---------- AVAILABLE DATA ----------

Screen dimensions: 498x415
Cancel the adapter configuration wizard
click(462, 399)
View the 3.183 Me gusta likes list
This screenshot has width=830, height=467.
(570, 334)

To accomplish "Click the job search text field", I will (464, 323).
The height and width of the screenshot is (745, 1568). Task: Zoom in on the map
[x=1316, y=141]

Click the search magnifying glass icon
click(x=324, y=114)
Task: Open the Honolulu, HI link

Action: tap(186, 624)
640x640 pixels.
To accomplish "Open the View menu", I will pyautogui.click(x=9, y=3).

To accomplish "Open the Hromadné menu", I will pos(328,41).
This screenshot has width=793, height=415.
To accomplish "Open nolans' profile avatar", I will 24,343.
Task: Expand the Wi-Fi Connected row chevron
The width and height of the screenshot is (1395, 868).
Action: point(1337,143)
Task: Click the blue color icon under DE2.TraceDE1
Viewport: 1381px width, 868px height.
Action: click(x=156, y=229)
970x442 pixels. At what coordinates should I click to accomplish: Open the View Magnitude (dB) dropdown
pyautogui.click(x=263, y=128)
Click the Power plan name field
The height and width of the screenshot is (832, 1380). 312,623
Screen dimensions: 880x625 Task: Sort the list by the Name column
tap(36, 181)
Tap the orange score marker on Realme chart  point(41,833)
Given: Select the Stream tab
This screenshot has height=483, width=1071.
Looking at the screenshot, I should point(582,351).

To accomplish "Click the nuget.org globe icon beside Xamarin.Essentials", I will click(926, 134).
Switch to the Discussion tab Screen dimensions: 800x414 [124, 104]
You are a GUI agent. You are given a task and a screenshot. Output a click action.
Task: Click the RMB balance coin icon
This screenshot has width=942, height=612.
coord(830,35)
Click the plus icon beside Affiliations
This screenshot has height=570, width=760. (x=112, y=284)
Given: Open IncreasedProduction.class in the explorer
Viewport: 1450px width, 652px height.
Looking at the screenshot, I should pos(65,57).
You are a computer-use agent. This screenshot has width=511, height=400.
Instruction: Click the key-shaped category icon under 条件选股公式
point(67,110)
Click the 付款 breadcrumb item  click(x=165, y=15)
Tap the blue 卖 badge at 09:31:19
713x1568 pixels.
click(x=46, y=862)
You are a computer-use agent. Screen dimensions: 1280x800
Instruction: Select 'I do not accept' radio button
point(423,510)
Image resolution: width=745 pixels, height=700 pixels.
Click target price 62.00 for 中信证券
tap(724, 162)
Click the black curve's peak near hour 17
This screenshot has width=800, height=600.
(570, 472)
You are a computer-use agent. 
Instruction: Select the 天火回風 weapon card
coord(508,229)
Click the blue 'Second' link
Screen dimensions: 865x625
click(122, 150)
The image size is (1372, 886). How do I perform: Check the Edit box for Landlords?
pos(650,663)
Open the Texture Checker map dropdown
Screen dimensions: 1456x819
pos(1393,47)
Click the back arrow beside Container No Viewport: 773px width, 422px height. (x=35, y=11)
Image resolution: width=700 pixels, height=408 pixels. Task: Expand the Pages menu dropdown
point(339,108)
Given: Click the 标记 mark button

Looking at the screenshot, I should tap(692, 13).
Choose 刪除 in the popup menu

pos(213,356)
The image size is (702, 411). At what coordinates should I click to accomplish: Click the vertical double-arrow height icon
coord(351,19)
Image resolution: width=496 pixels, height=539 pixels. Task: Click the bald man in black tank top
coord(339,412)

----------

→ ACTIVITY:
Working from the data above, extract solely the lines from the one containing "Image resolution: width=745" through the one containing "Click the back", exactly as they appear, both included.

→ RESPONSE TO THE EXERCISE:
Image resolution: width=745 pixels, height=700 pixels.
Click target price 62.00 for 中信证券
tap(724, 162)
Click the black curve's peak near hour 17
This screenshot has width=800, height=600.
(570, 472)
You are a computer-use agent. 
Instruction: Select the 天火回風 weapon card
coord(508,229)
Click the blue 'Second' link
Screen dimensions: 865x625
click(122, 150)
The image size is (1372, 886). How do I perform: Check the Edit box for Landlords?
pos(650,663)
Open the Texture Checker map dropdown
Screen dimensions: 1456x819
pos(1393,47)
Click the back arrow beside Container No Viewport: 773px width, 422px height. (x=35, y=11)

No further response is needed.